Tuesday, January 23, 2007

day twenty three

the darkness of me and him
midsumma 07 queer city; HABITat; upstairs flinders lane gallery;
(double click on images to enlarge view)

catalogue essay
midsumma visual arts
by leigh raymond

The Darkness of Me and Him
Midsumma Festival Visual Arts Project

In a dark gallery space, Ashlee Laing has concealed eight lights in metal sheaths, and hung them above and spotlit eight stained bed pillows embroidered with text in English and Korean about himself and a Korean man, their separation, sleeping arrangements, rules and boundaries. He has added to the pillows, where washing instructions or labels might otherwise be, slogans and labels for queer men in both cultures. He has set the pillows on plinths, lacquered in the style of contemporary, generic Asian homewares, seven in black, one in red, each in a pool of rising and falling light. The light levels are programmed to change like natural light in a sleeping room, in a theatrical scene, or a sauna cubicle.

These men’s story is told in signs varied and repeated across the space. If you want to follow their story, you have to follow the changing pattern of light which illuminates a plinth and its statements in sequence. The installation has a rhythm of poetry, and its formality and stillness are elements of ritual and artistic practice from both cultures.

Laing recently spent two and a half years living in two South Korean cities. Out of this experience, the Darkness of Me and Him was created. In many Korean cities, including the ones he lived in, there is an emerging Korean-Western style gay or queer culture with many of the now standard features such cultures exhibit worldwide: bars, saunas, queer rights organisations, media, festivals, cyberspace and various models and practices of everyday life, identity and relationships.

In Western terms, Korean culture and Korean-Western queer culture in these cities are sometimes characterised as ‘conservative’, meaning that from a Western perspective they are on the one hand oppressive or homophobic, and on the other, responding to and shaped by violence, censure, indifference and other hostile forces and institutions. They show some of the same characteristics that a Western city’s culture might have in the early days following the rise of the gay liberation movement in the 1960s.

Gay travel internet sites document through Western eyes, the sometimes bruising encounters between these cultures and their effects on individuals – confounded expectations, pain, frustration, internal damage and constraint; and resignation and contentment from those who, somehow, have fashioned an apparently more positive ways of living. These accounts are somewhat one-sided, and their explicit assumption is that Western queer cultural values, the filter through which the encounters are invariably viewed, is a universal good.

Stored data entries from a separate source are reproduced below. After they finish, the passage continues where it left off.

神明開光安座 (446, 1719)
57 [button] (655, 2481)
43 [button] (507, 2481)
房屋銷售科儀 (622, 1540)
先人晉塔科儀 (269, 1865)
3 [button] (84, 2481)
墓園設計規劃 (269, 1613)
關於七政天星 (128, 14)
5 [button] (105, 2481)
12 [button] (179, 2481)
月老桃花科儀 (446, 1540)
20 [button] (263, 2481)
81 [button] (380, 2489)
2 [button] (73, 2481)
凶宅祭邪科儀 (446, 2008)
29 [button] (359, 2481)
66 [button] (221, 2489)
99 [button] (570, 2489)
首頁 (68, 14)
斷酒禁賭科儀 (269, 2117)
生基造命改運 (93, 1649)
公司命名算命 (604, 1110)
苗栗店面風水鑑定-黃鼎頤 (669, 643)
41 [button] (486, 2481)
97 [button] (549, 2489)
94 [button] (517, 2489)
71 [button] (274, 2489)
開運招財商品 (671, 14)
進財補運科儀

Although it is developed from a similar cultural territory, Laing’s installation has a different reckoning and mood. Here is a space for shared symbols and metaphors, a place for expression, exchange and sensuality; but also, of necessity, a space of darkness, with occasional spots of light. It conceals as much as it reveals; and what it reveals, is revealed only for a time, then concealed again. Is this darkness our old friend? Or is it, as the Western view has it, something to be transformed to produce enlightenment, to sustain everyday life, or indeed to make art.